Short answer: for most foreign buyers, Marrakech, Tangier, Casablanca, Rabat, and Agadir are the safest, most liquid markets in Morocco.
But the city you pick matters far less than the title document attached to the property, and this is exactly where foreigners lose money.
I have personally seen buyers hand over deposits of €20,000 and more on “prime” properties that had no legal title at all, and recovery is almost impossible once the money leaves your account.
At a Glance: Buying Property in Morocco
- Safest cities for foreigners: Marrakech, Casablanca, Tangier, Rabat, Agadir, Essaouira.
- Foreigners can legally own property in Morocco, with one big exception: agricultural land outside city limits.
- Always demand a “Titre Foncier” (registered land title), never buy on Melkia (traditional) title unless you have a very experienced lawyer.
- Budget roughly 6% to 8% on top of the price for taxes, notary, and registration fees.
- Never use the seller’s or agent’s notary or lawyer, bring your own.
- Declare your incoming funds with the Office des Changes if you ever want to repatriate the money from a future sale.
- Off plan properties carry the highest risk, this is where the majority of scams happen.
The Best Places to Buy Property in Morocco (By Buyer Type)

Morocco is not one market.
A beach apartment in Agadir behaves completely differently from a riad in Marrakech or an apartment in Casablanca.
Here is how I actually guide clients, depending on why they are buying.
1. Marrakech, for lifestyle and short-term rentals
Marrakech is still the number one destination for foreign buyers.
The best neighborhoods for foreigners are Gueliz, Hivernage, Agdal, Targa, Route Ourika, and the Palmeraie for villas.
The Medina has charm, and riads are iconic, but renovation costs and title complications are much higher there.
If you want strong short term rental income, Marrakech is usually the best place to buy investment property in Morocco.
2. Casablanca, for long-term value and stability
Casablanca is the economic capital.
Prices per square meter are the highest in the country, especially in Anfa, Racine, Gauthier, and Ain Diab.
Demand is driven by local professionals and companies, not tourism, which makes long term rental yields more stable.
3. Tangier, for buyers who want Europe close by
Tangier has exploded in the last decade.
The new port, the Renault factory, and the high-speed train to Casablanca have reshaped the city.
Malabata, Iberia, and the area around the new marina attract foreign buyers, especially from Spain, France, and the Gulf.
It is a strong pick for expats who want to travel back to Europe often.
4. Rabat, for quiet, stable living
Rabat is the administrative capital, and it feels calm compared to Casablanca.
Souissi, Hay Riad, and Agdal are the neighborhoods foreign residents usually consider.
Capital appreciation is slower, but the market is less speculative, which many cautious buyers prefer.
5. Agadir and Taghazout, best place to buy property in Morocco on the beach
Agadir is the main Atlantic coast city, with a long beach, warm winters, and an international airport.
Founders Bay, Marina, and Founty are the usual target zones for foreign buyers.
Nearby Taghazout Bay has become a premium surf and resort micro market, with managed developments aimed at foreign owners.
6. Essaouira, Ifrane, and Chefchaouen, for niche lifestyle buys
Essaouira is a smaller coastal town, windy, artistic, and popular with European retirees.
Ifrane Morocco real estate is a completely different product, a small mountain town with pine forests, cooler climate, and ski access at nearby Michlifen.
Chefchaouen, the famous blue town, sees a little foreign interest but legal complexity there is higher because many properties sit on Melkia title.
How Buying Property in Morocco Actually Works (Step by Step)
This is the real process, not the theory.
- Find the property.
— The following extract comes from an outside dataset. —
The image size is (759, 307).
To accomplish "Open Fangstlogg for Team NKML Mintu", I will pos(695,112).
Many foreigners start on portals like Mubawab, Avito, or Sarouty, which function as the local equivalents of Zillow in Morocco or Idealista Morocco. Listings are often outdated and prices are negotiable.
- Verify the title at the ANCFCC. The land registry, ANCFCC, issues a “Certificat de Propriété” that shows the true owner, surface area, and any mortgages or liens. This step is non negotiable.
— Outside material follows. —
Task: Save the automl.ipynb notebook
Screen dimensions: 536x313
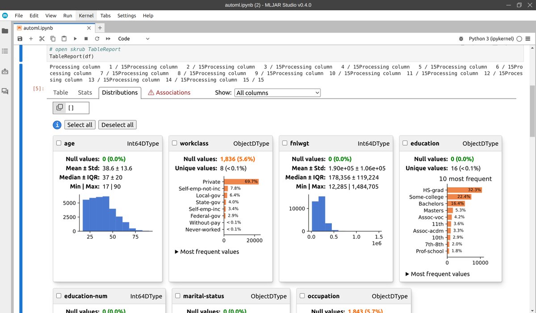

- Make a written offer. Usually through a “Compromis de Vente” or a promise to sell, signed at a notary.
- Pay a deposit, typically 10%, held ideally by the notary, not the agent, and never directly to the seller’s personal account.
- Notary does due diligence, checks title, tax status, co ownership status, and any building permits.
- Sign the final deed, the “Acte de Vente”, in front of the notary. You pay the balance and the taxes at this point.
- Register the new title with ANCFCC. Until this is done, you are not legally the owner, even if you paid in full.
Costs, Taxes, and Real Numbers

These are approximate figures; you must verify with your own notary for your specific case, but this is what clients actually pay at closing.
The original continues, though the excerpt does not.